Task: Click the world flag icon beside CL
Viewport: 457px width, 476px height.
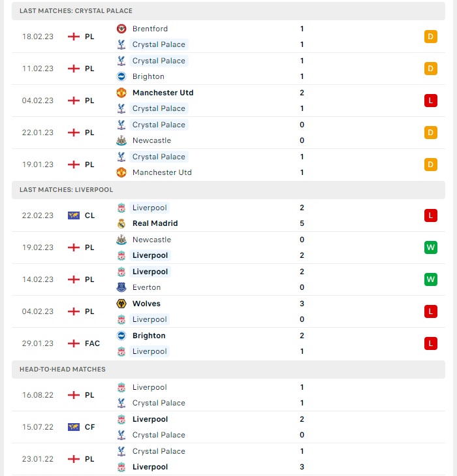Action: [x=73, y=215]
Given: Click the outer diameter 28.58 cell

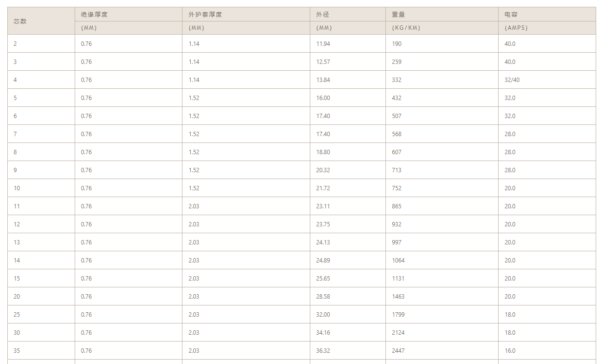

==

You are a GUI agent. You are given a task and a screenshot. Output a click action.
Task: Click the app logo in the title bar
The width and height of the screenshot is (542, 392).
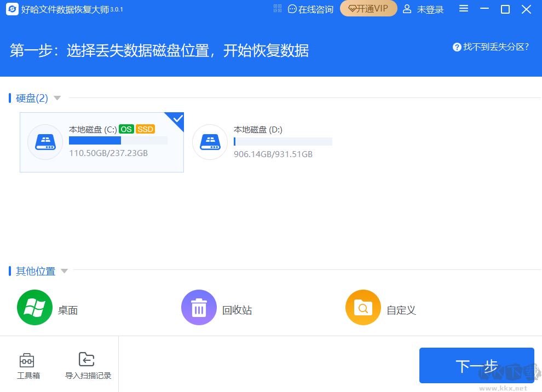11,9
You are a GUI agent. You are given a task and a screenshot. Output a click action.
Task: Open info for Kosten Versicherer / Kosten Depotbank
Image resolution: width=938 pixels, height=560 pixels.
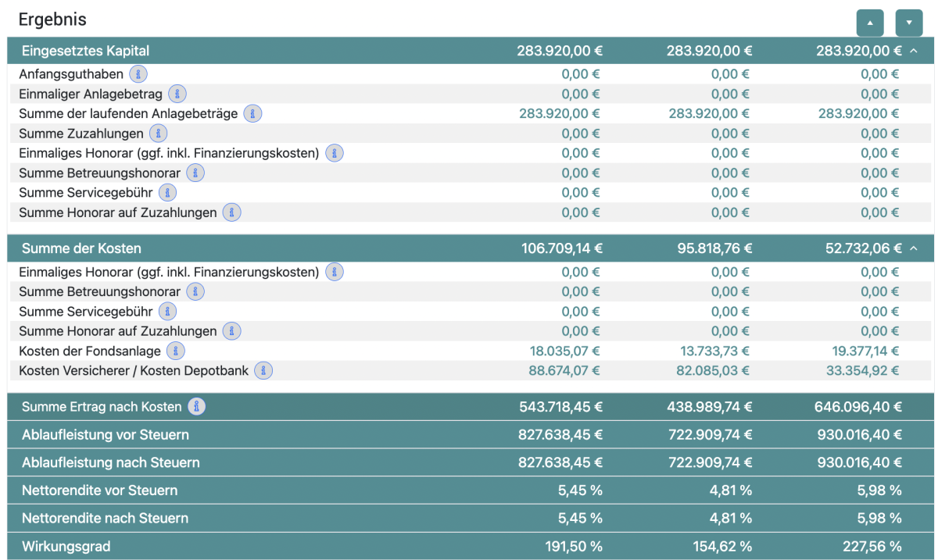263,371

EXERCISE INSTRUCTIONS - Set the pictures aside and transcribe exactly the stretch of lines above, beginning with the one holding "Task: Click the world flag icon beside CL" and ending with the one holding "Given: Click the outer diameter 28.58 cell".

PROBLEM SOLUTION -
Task: Click the world flag icon beside CL
Viewport: 457px width, 476px height.
Action: [x=73, y=215]
Given: Click the outer diameter 28.58 cell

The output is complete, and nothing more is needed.